Try it ->
The entries below are to be written out exactly, with no images included.

Stored records
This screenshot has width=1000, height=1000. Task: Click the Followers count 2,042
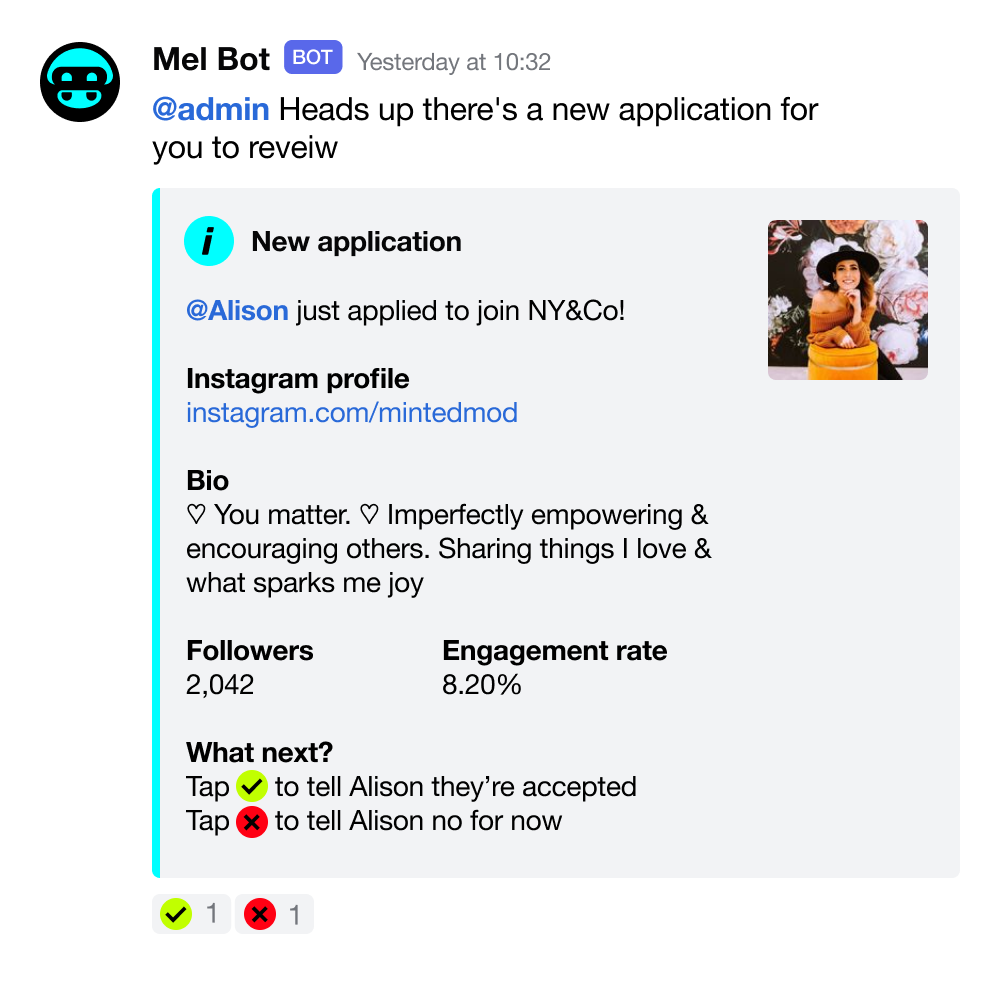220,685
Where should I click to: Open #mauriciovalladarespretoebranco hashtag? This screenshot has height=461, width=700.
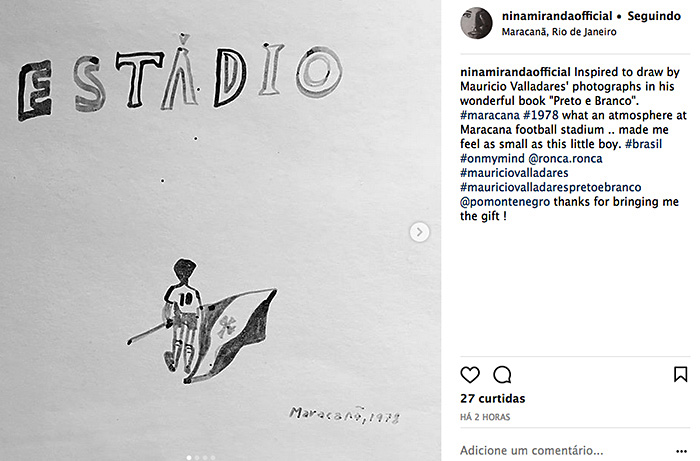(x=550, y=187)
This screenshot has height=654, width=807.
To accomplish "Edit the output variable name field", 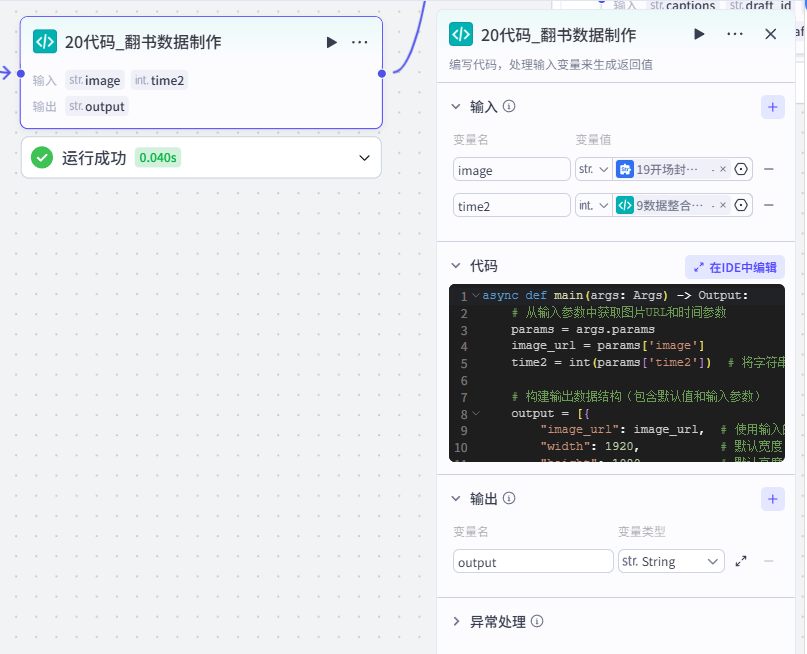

Result of the exercise ->
This screenshot has width=1000, height=1000. Task: Click the Followers count 2,042
220,685
Where should I click to: Open #mauriciovalladarespretoebranco hashtag? This screenshot has height=461, width=700.
(x=550, y=187)
This screenshot has height=654, width=807.
To accomplish "Edit the output variable name field", 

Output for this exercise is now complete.